I knew I was going to be a good librarian. At least I had the wardrobe. The space only consisted of two rooms and was quiet and out of the way and I was pretty comfortable with alphabetical order. I never make my patrons feel like they have to justify their choice of reading material (it only encourages stealing / book-pants-ing). I never stole money or books, only book covers and postcards that fell out from between pages of them. None were from people I knew or addressed to people I knew, so I guiltlessly held on to them. None of them included anything more than short notes amounting to updates on the state of the weather.

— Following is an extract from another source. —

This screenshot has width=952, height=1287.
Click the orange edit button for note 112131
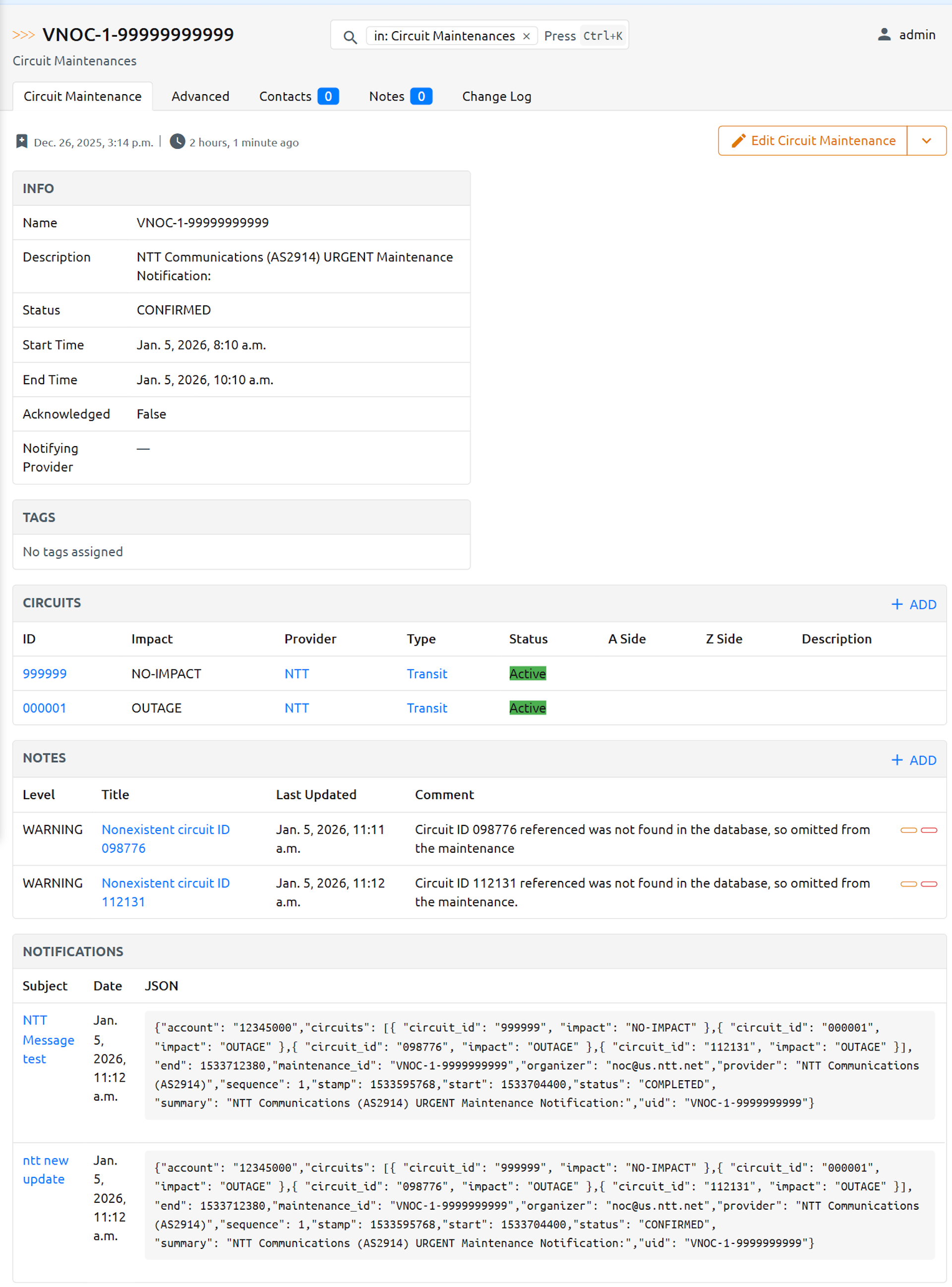908,884
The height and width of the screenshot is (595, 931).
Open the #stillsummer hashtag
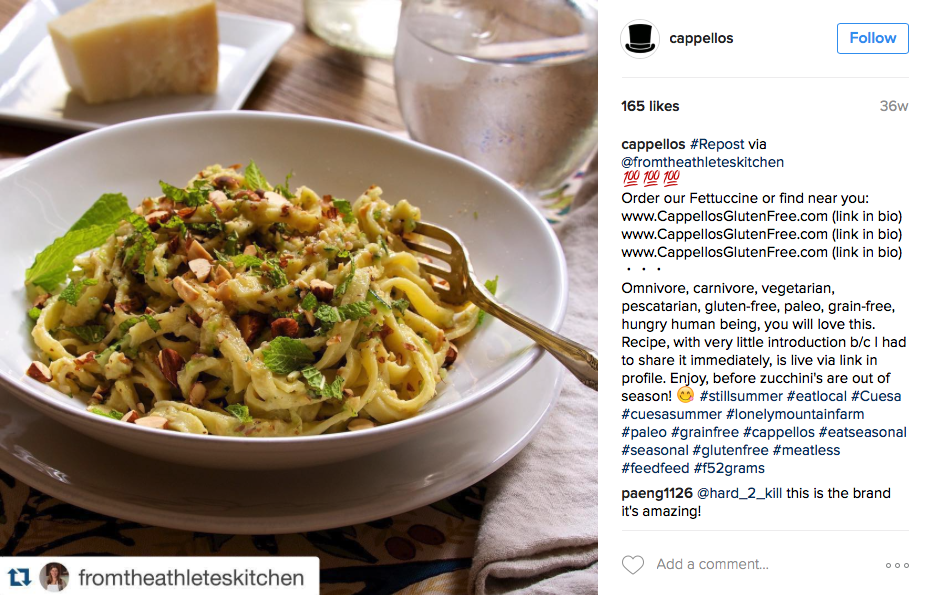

Plus, I was a "great reader," or had accidentally began to masquerade as one. There was nothing worse to the Brits than to have an unacceptable answer to the ultimate judgement, "do you read?" It felt like a trick question at first, and took a few months for me to learn that this would make or break you. "Of course, I'm a librarian" was not enough. I had to cite books- my favorites, classics and what I was currently muddling through. And I had to keep up on what everyone else was reading so I could report to the others.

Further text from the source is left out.